Aviva are ‘not seeing any indicators to suggest that customers are looking to buy less insurance or cover less,’ says UK chief executive
While the “value of insurance is undimmed”, Aviva UK’s chief executive for general insurance Adam Winslow said he believes that the sector is currently undergoing “a period of realism”.
The comments followed the release of the insurance giant’s half year results for 2023 earlier this week (16 August 2023), in which it posted a gross written premium result of £5.3bn, representing a 12% increase year-on-year from its H1 2022 financial results.
Aviva also saw its operating profit rise 8% year-on-year for H1 2023 to reach a figure of £715m – up from last year’s H1 figure of £661m.
Despite the strong growth and strong financial performance, Winslow told Insurance Times that Aviva and the wider insurance market were operating in an environment defined by “persistent inflation”.
“The impact of inflation on pricing is an insurance and macroeconomic story, so that’s not Aviva specific,” he explained.
“We’ve pushed about 27 points of rate on motor and 24 on home through the first six months of this year. I don’t see inflation weakening or abating anytime soon.”

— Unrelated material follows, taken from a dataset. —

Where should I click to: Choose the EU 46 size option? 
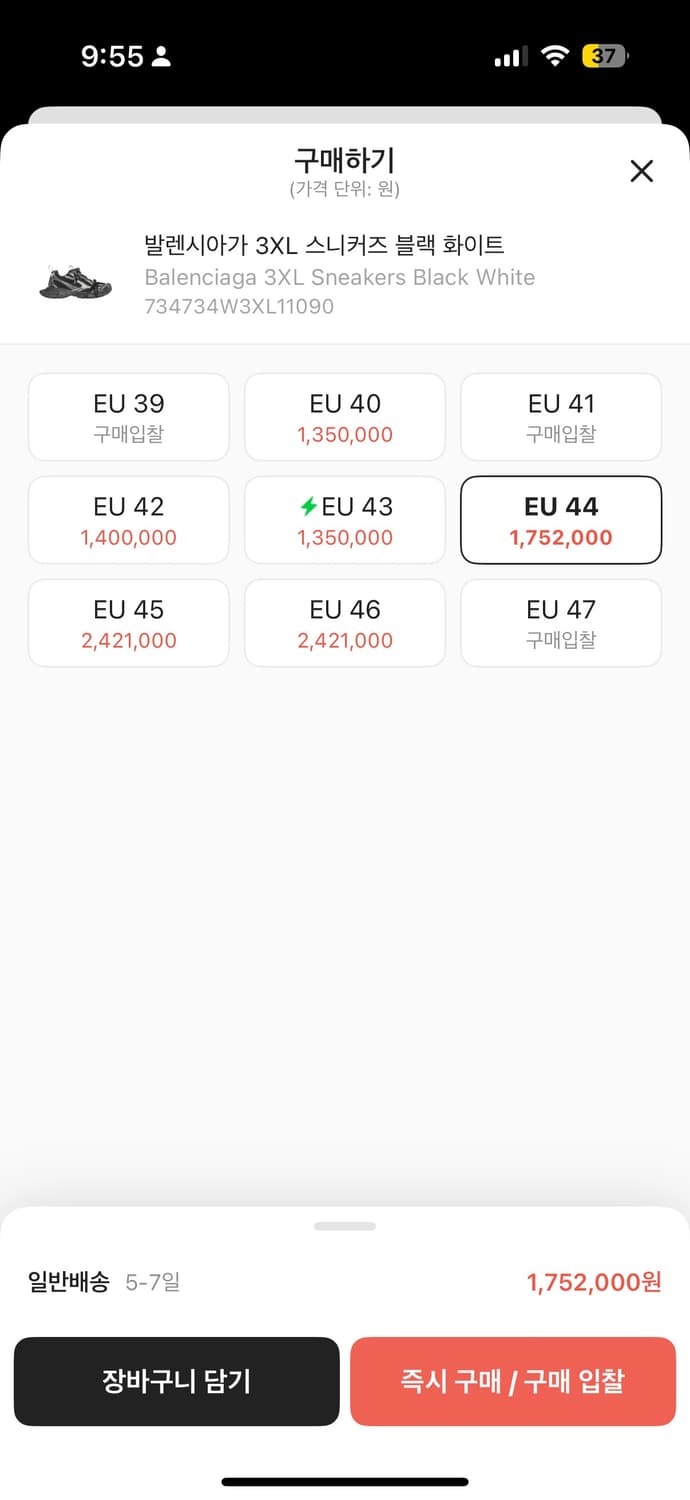point(344,622)
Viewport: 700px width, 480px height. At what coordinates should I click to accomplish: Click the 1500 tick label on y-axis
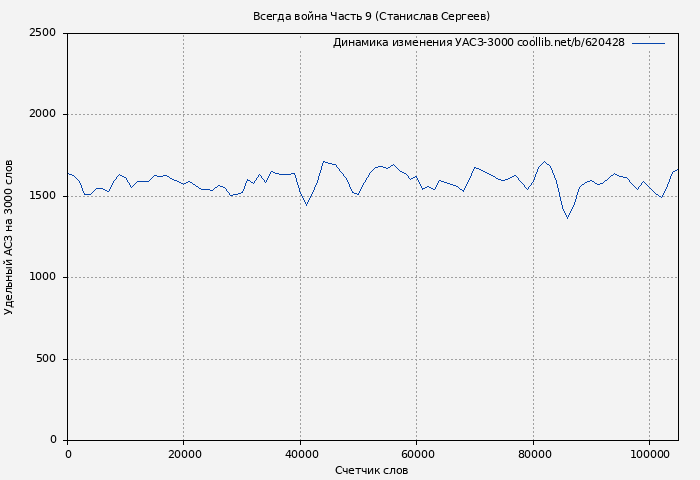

The impact of inflation has somewhat dampened optimism around the sector, said Winslow, but he noted that Aviva were ”not seeing any indicators to suggest that customers are looking to buy less insurance or cover less”.
Winslow added: “In these times, the two effects you do sometimes see from a customer perspective are increased fraud risk in personal lines and the risk of underinsurance in commercial lines.
“However, the vast majority of customers are realistic when they buy insurance and know the value and purpose that it serves.”
Diversification strategy
Much of Aviva’s strong performance despite tough economic conditions can be attributed to its strategy to diversify the business and reduce exposure to any one market struggling.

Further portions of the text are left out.